Science doesn't progress by giant leaps. It progresses by a series of very small steps. Of course, we're always trying to correct past errors. We hope that if we substitute a substance, it will be safer than the one before it. Obviously that's what the intent is, but it's not always easy to know that. You can't predict. And truly one of the main points I try to make is that one should never suggest that they have knowledge that actually doesn't exist. There's just way too much that we don't know about what the consequences are of regulating and substituting.
I'll give you an analogy, perhaps. Right now we're talking about PFOAs. It's been in the paper for the last couple of days because of the ban on certain perfluorinated compounds, especially the telomers that are used as stain removers. I think that this is a good thing. I think that we do have accumulating evidence of problems there, but there are going to be consequences. We use these products in order to resist stain. If that's not going to work, people will have more stains. They will go to the dry cleaner more often. Then we worry about the tricholoethylene that is used by dry cleaners. That's a very legitimate worry. Tricholoethylene is one of these persistent chemicals that I think we need to do something about.
Then we talk about replacing that maybe with liquid carbon dioxide. The manufacturing of liquid carbon dioxide is not a totally benign procedure either. There are other ways to make stain-resistant compounds. There are some very new technologies, including carbon nanotubes that you've probably heard about.
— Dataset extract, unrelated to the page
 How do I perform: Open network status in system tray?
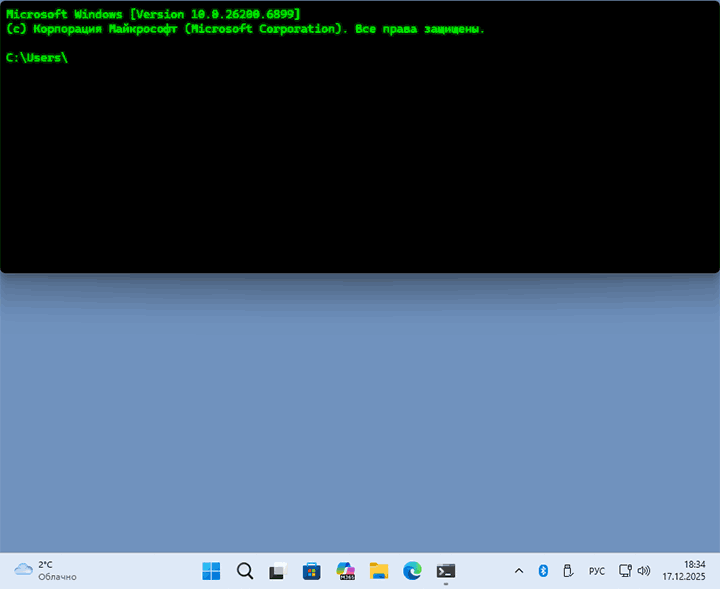pos(625,571)
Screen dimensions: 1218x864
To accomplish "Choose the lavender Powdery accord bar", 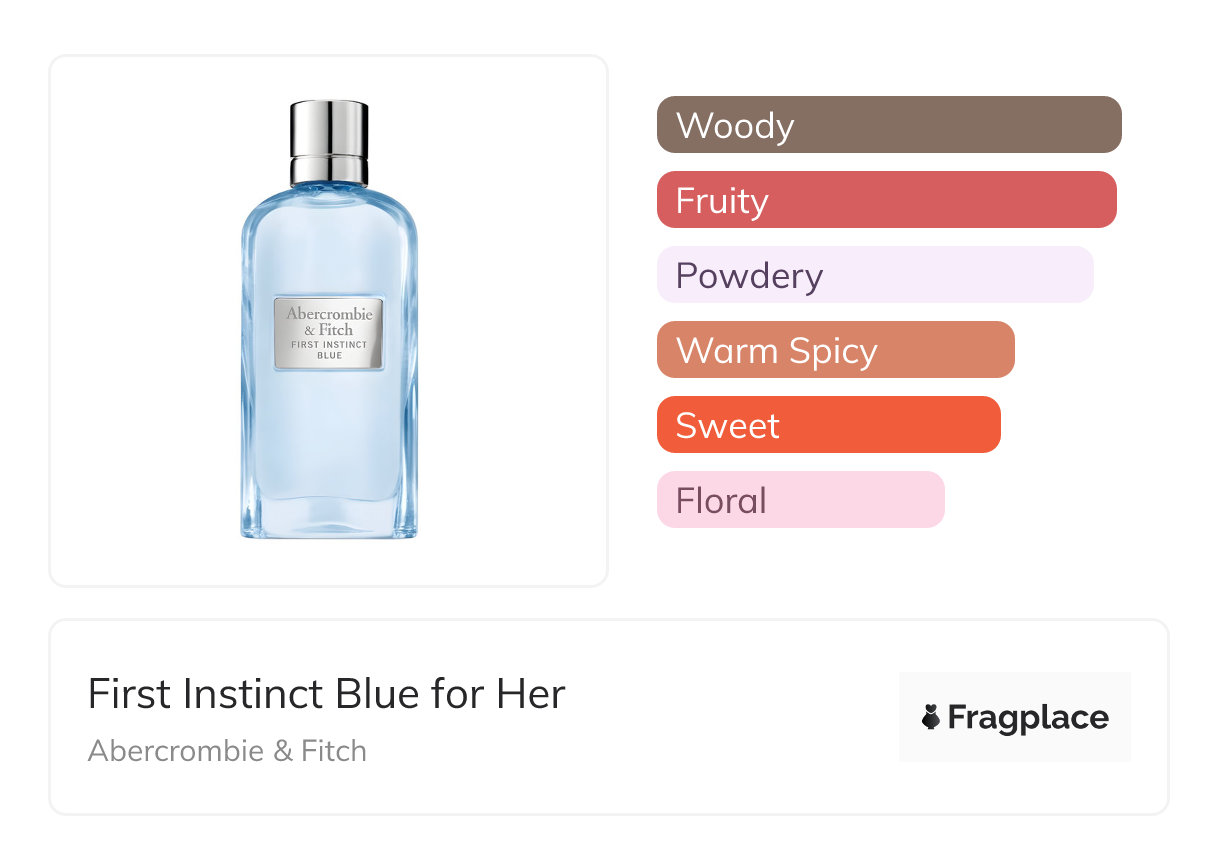I will (x=874, y=275).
This is all based on the buckyball technology, which is really quite fascinating, because it's essentially a discovery of a new form of carbon. Everyone knows about graphite and diamond as a form of carbon. Well, we have another form--these so-called buckyballs, after Buckminster Fuller, who was the architect who designed geodesic domes. These substances can be incorporated into fabrics in order to ward off stains.
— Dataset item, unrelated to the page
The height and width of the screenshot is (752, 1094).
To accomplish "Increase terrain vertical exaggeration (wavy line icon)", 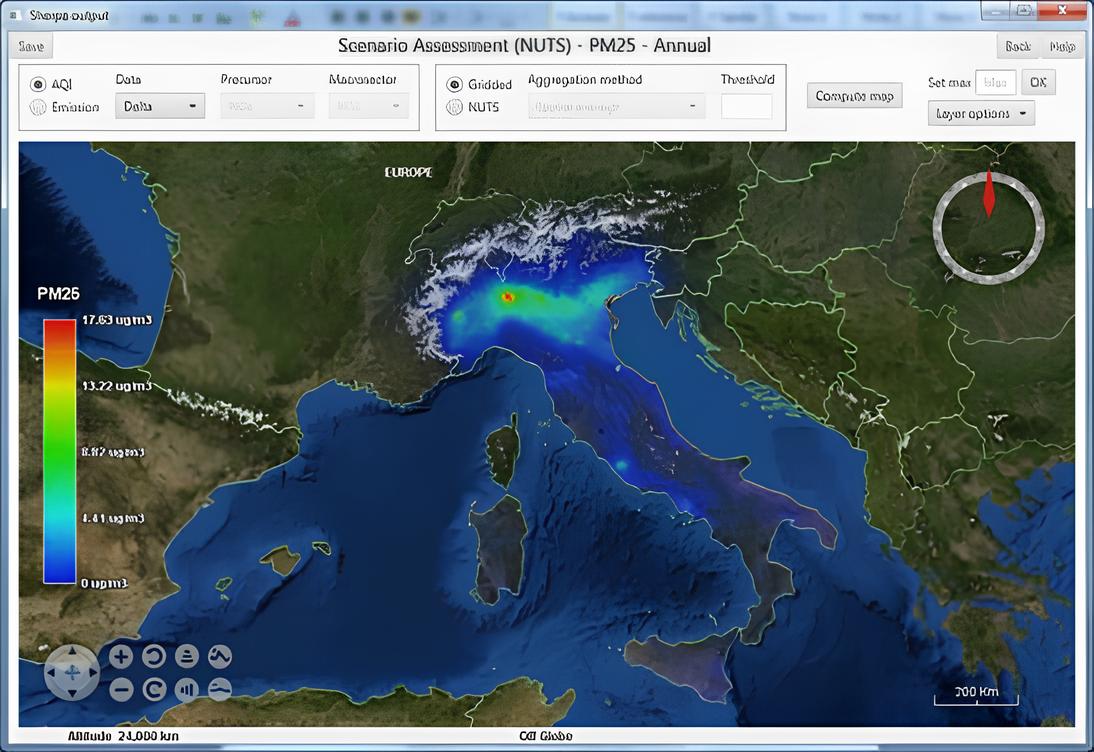I will click(220, 656).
We've already seen a demonstration in Chicago in which the demonstrators dropped their pants that they had purchased at Eddie Bauer, because Eddie Bauer was, according to them, using Teflon to keep off the stains. They weren't even using Teflon. What they were using was the buckyball technology, so they even got that part of it wrong. But in the next demonstration they had, they at least corrected that and they were demonstrating against the use of these nanoparticles in stain-resistant materials. Why? Because the suggestion is that we don't know what is going to happen if we expose the public to these nanotubes. The public, of course, has been sensitized to this because they read Michael Crichton's book, Prey, which suggests that these nanoparticles can somehow multiply or self-assemble and turn the world into toxic goo, as he calls it.
So there is always a “but”. Yes, we try to replace things with the new, and it doesn't always work better. We have to make some educated guesses on these things. We have to look at each class of chemicals very specifically. We have to look at the molecular structures. We have to look at the amounts. I think that there are thresholds, but obviously not everyone agrees with that.